Agreed. My feeling is that it´s easy for beginners to start with sling
but not so much when you want to build an enterprise platform with 3rd party
software. In this sense, [1] could be an interesting try to have the best of
content-driven applications and SOA togueter.

"
* JcrInstall (or JcrBundlesInstall)
 * FileInstall from Apache Felix
 * Apache Felix WebConsole
 * Apache Felix Command Console
 * OSGi Bundle Repository (usable with both Web and Command Console)"

Interesting. BTW, How can I use Apache Felix Command Console with a
launched sling webapp instance?

There are multiple options: One is the simple telnet-based console provided by Dieter Wimberger (awaiting IP Clearance before integration into Apache Felix, FELIX-615). Another is the Apache Felix console.tui, which just reads from stdin of the launched OSGi framework instance. And finally there is a patch waiting to be committed to the Felix Web Console, which would enable using the command console using the browser (FELIX-563).

The first and last items in this list are currently pending action in my work-queue :-(

Hope this helps.

Regards
Felix


BR,

Juanjo.

[1]
http://servicemix.apache.org/SMX4KNL/running-apache-sling-on-servicemix-kernel.html

On Wed, Jul 30, 2008 at 11:54 AM, Felix Meschberger <[EMAIL PROTECTED]>wrote:

Hi Juanjo,

Glad to hear from you ;-)

Juan José Vázquez Delgado schrieb:

Thanks Bertrand,

Yeap, agreed with you this is the easiest way. In fact, has been my first
try. Although, IMHO Sling should let users add bundles on startup without
any code or additonal maven projects.

WDYT?

IMHO the launchpad jar files are convenience to fire up a running Sling
instance either as a standalone or a web application. As such they are
prepackaged with what we think is it.

It should be fairly easy using the launchpad/base module (which is the
actually launcher code) to create a maven project which packages the bundle
you need together with the launcher code. See the launchpad app, jcrapp (app
module just containing Jackrabbit server stuff to run a Jackrabbit
Repository as a server) and webapp modules as examples

I agree, that this should be simplified. We have been thinking of a
packaging descriptor from which we may simply build any packagings. But we
didn't come to any good solution yet.

Any ideas or even code are of course welcome in this area as they simplify
the building Sling applications.

But keep in mind, launching is just the first step in the lifetime of an
application. The next steps are -- besides running and using it -- updating
it and for this task exist various options, which IMHO might even be used
for installation:

 * JcrInstall (or JcrBundlesInstall)
 * FileInstall from Apache Felix
 * Apache Felix WebConsole
 * Apache Felix Command Console
 * OSGi Bundle Repository (usable with both Web and Command Console)
 * ....

Further there the OSGi Deployment Admin specification, we are also
considerung using in Sling: We might create Deployment Packages of the
various modules of Sling to install (and update) them in any OSGi framework
with a running Deployment Admin Service. This should also simplify the
creation of Sling Launchers.

Hope this helps.

Regards
Felix




BR,

Juanjo.

On Tue, Jul 29, 2008 at 12:27 PM, Bertrand Delacretaz <
[EMAIL PROTECTED]> wrote:

 Hi,
On Tue, Jul 29, 2008 at 12:22 PM, Juanjo Vázquez <[EMAIL PROTECTED]>
wrote:

...* Launch the platform running a launchpad webapp instance.
* Preserve the genuine Sling launchpad webapp without modifications

(except

improvements, of course).
* Include the additional bundles on startup.
* Not include specific sling bundles on startup (i.e. include
org.apache.sling.jcr.jackrabbit.client instead of
org.apache.sling.jcr.jackrabbit.server).
* Use the local maven repository as OBR....
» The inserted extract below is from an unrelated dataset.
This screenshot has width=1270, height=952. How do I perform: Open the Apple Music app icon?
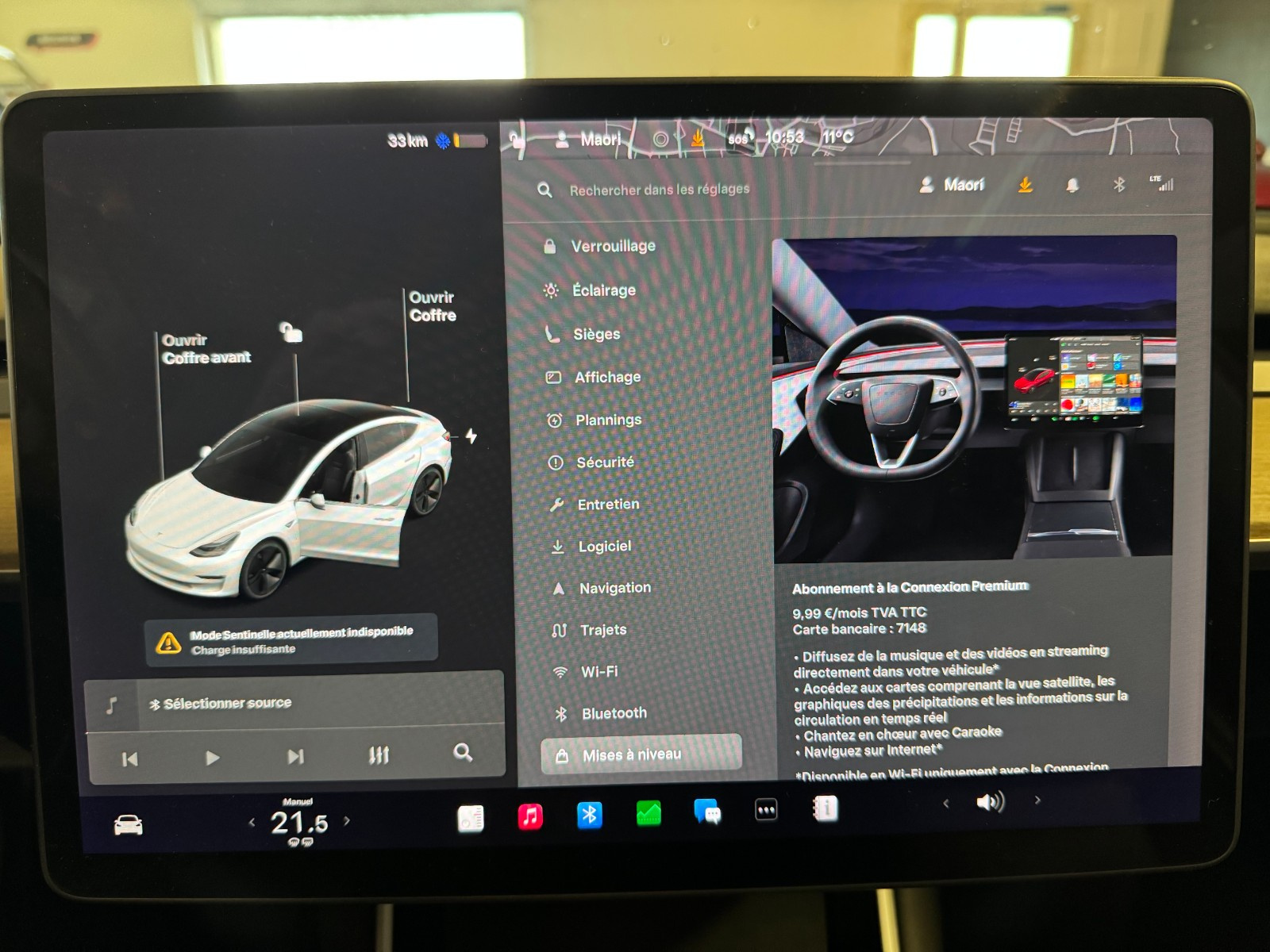pos(530,816)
The easiest by far seems to create your own pom.xml based on the
launchpad/webapp pom, and add/remove bundle dependencies as needed to
create a custom webapp with the bundles that you need.

You won't lose anything, as the launchpad webapp has no specific code
(apart from the integration tests, but we're planning to move those to
their own test-only module), it's just an assembly of bundles. The
actual launcher code is in launchpad/base.